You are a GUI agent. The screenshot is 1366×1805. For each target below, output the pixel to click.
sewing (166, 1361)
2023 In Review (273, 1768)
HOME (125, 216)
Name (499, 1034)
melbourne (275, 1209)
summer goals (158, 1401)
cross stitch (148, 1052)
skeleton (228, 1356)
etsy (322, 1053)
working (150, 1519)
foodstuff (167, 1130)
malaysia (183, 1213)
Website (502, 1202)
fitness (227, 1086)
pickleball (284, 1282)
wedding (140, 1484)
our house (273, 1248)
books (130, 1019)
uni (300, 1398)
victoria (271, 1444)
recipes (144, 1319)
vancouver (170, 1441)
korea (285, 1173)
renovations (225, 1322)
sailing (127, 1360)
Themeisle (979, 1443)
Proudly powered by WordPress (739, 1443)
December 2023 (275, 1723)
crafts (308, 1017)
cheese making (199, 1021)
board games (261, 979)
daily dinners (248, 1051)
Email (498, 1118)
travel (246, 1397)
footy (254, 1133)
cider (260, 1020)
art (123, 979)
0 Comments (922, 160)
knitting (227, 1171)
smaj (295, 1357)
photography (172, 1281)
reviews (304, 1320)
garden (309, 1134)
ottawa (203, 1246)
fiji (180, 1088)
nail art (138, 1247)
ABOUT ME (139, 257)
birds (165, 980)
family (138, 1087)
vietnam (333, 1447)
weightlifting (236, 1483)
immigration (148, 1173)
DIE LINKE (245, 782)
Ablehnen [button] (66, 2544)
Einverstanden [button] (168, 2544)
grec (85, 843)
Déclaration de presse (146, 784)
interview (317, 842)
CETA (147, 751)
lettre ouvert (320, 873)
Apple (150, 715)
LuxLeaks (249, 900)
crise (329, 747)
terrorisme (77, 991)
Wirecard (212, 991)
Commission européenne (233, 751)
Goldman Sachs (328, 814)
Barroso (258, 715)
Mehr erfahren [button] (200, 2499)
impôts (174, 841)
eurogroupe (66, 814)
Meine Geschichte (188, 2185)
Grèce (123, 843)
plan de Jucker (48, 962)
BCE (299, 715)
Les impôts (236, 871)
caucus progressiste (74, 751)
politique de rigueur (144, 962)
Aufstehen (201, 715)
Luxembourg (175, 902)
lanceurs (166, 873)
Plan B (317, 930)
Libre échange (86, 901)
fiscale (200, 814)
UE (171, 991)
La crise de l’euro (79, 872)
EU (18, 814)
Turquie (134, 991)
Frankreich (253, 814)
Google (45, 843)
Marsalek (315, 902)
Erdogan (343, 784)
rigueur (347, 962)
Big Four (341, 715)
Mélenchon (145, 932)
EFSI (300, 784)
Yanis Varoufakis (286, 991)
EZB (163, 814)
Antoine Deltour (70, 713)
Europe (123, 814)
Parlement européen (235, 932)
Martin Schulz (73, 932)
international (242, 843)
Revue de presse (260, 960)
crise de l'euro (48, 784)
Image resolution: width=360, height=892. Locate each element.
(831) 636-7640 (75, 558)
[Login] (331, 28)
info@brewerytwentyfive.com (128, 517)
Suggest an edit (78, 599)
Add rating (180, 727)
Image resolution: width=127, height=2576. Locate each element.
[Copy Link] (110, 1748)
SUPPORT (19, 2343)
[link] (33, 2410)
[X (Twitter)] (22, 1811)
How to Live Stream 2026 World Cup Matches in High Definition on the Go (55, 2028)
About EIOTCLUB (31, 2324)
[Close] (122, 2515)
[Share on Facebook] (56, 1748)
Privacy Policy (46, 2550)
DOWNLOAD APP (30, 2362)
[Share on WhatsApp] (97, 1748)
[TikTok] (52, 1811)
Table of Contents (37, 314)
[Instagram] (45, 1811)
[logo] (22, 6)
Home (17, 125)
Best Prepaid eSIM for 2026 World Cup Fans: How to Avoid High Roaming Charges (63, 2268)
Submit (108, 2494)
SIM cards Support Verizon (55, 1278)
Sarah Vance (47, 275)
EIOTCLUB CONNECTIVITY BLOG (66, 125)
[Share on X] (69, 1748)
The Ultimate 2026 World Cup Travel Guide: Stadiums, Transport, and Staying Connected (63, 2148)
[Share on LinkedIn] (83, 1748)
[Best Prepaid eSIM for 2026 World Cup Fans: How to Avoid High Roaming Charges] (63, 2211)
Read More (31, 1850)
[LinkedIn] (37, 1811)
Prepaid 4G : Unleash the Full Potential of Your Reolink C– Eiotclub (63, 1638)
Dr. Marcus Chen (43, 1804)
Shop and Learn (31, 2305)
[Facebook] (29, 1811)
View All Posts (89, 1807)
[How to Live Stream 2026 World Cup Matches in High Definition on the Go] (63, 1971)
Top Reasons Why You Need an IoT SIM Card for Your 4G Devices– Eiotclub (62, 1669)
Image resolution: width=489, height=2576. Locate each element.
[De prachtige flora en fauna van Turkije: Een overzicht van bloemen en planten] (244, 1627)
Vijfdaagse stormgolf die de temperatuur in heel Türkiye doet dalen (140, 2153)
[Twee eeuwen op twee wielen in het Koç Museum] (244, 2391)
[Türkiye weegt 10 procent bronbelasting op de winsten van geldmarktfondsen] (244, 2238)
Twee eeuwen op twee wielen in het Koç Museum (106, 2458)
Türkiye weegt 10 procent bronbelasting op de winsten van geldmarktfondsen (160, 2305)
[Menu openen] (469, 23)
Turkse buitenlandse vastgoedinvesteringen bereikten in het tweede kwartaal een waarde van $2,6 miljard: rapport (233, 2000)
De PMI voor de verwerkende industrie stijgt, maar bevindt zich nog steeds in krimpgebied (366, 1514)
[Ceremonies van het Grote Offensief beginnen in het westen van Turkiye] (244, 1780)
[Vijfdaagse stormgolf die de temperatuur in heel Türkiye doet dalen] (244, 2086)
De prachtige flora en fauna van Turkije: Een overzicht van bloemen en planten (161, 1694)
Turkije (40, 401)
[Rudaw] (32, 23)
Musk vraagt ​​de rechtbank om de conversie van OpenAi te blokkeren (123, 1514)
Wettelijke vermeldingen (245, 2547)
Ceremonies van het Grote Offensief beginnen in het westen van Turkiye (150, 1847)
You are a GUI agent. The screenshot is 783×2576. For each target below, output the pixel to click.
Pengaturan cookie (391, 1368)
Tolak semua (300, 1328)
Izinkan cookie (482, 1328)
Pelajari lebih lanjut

_TASK DIRECTIONS:_
The required answer is a single number: the count of lines in the entries that hold the string "dalen".

_TASK RESULT:_
2